On s'était pourtant servi dans les commencements de ce qu'on avait trouvé sous la main. Dès les premiers jours d'août, la Commission martiale avait fait jeter pêle-mêle sous le couteau de la guillotine l'ancien maire démocrate de Toulon, le président du tribunal criminel, celui des Jacobins, le commandant de la garde nationale patriote et autres victimes. Calme et fier, le jacobin Silvestre, avant d'être attaché sur la planche fatale, se tourna vers le peuple et s'écria d'une voix solennelle:
«Les paroles d'un mourant sont prophétiques: infâmes royalistes, la
République nous vengera.»
Pendant ce temps-là, un jeune homme, Gueit, du fond de son cachot, adressait à sa mère la lettre suivante:
«C'est au moment où je vais mourir que je vous écris; je n'ai qu'à vous inviter à vous consoler: je vous embrasse un million de fois, mes frères et soeurs, tous mes parents ainsi que mes amis, s'il m'en reste. Je vous avoue à tous que le seul crime qu'on puisse m'imputer est celui d'avoir vécu et de mourir patriote; le ciel seul me vengera. Adieu, adieu, adieu pour toujours!»
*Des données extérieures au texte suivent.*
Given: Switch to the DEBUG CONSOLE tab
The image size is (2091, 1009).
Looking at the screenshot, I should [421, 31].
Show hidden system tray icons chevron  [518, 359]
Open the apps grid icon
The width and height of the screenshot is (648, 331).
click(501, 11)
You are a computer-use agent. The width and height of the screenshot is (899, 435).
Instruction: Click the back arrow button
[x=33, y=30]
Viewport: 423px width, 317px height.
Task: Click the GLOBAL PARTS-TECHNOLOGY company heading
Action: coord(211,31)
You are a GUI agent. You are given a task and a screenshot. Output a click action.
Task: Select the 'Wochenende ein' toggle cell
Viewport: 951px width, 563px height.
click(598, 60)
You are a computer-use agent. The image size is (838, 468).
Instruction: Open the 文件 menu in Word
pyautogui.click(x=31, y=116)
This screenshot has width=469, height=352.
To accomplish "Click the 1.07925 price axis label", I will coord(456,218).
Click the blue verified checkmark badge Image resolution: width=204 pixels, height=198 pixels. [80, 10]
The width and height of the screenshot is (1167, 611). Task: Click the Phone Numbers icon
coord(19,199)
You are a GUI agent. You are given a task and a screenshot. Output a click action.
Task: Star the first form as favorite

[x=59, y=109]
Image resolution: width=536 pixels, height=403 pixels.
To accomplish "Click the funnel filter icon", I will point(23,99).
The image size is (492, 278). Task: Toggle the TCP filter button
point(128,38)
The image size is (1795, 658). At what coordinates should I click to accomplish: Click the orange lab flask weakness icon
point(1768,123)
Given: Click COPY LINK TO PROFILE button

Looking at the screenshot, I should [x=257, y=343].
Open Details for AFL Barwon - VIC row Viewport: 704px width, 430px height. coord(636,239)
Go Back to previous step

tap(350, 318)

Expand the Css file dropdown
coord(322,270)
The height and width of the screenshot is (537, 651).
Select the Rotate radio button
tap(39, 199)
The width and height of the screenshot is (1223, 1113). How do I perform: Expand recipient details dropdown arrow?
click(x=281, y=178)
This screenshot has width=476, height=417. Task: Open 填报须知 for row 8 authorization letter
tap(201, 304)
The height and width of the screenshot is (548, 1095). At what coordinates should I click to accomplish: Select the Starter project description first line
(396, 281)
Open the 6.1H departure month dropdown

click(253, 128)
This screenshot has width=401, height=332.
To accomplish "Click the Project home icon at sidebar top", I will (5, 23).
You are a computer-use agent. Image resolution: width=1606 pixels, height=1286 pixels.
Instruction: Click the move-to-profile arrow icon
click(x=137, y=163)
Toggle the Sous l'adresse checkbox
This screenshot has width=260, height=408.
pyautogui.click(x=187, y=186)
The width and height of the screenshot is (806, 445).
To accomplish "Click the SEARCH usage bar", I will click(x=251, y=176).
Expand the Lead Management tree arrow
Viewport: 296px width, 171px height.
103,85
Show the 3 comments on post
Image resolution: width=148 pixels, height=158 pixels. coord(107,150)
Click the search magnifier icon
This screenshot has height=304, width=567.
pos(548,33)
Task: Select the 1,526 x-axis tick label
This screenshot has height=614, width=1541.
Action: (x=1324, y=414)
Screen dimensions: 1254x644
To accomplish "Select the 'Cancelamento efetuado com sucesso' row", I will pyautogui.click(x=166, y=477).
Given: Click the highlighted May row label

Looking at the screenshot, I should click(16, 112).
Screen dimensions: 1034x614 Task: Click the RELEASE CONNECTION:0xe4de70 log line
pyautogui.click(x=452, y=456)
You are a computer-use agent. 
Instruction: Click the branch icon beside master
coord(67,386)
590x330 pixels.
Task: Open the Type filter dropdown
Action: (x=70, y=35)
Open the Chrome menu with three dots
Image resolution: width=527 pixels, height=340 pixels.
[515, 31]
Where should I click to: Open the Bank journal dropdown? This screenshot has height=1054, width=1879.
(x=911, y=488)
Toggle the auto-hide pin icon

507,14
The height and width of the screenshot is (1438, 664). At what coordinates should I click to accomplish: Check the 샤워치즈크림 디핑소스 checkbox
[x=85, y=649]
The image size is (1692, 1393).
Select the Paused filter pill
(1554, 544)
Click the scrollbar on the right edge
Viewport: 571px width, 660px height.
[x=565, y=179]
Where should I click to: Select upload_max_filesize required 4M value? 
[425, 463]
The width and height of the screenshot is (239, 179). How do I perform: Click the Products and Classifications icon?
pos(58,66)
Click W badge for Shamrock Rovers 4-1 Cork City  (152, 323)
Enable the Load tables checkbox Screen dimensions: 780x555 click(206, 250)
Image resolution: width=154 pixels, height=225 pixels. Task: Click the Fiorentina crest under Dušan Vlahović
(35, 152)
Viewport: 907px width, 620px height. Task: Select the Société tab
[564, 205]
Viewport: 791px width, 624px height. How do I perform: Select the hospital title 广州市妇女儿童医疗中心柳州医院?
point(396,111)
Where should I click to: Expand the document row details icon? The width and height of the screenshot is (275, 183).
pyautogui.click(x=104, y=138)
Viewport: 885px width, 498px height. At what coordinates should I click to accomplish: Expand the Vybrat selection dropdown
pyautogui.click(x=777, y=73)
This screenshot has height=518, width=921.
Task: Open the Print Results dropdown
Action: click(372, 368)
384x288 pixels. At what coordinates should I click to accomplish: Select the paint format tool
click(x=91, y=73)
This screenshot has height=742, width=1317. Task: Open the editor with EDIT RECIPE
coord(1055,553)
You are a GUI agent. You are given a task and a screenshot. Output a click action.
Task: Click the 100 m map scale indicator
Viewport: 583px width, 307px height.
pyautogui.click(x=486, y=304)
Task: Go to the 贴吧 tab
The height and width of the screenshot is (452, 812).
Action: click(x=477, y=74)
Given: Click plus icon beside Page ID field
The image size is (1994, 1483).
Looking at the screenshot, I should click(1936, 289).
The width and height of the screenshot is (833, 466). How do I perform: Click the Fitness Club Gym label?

Il disait vrai: la seule charge qu'un tribunal de sang eût pu découvrir contre lui était d'être entré le 10 août, à main armée, dans le château des Tuileries.
Quel crime abominable! La réaction appelait cela violer le palais des rois. Il fut guillotiné.
Vu l'arrêté du 13 septembre, l'échafaud se repose; mais le gibet fonctionne: à chacun son tour.
Le 14 septembre, au milieu de la place d'armes, on pend l'officier municipal Blache, prévenu d'avoir profané les lieux saints [Note: Cette profanation consistait à tenir entassée dans une vieille chapelle des sacs de grains qui servaient à nourrir la population affamée.]; le directeur de la poste aux lettres Pavin, pour avoir participé aux émeutes, et une femme nommée Marie Coste, accusée d'espionnage, parce qu'elle avait reçu des nouvelles de l'armée de Carteaux.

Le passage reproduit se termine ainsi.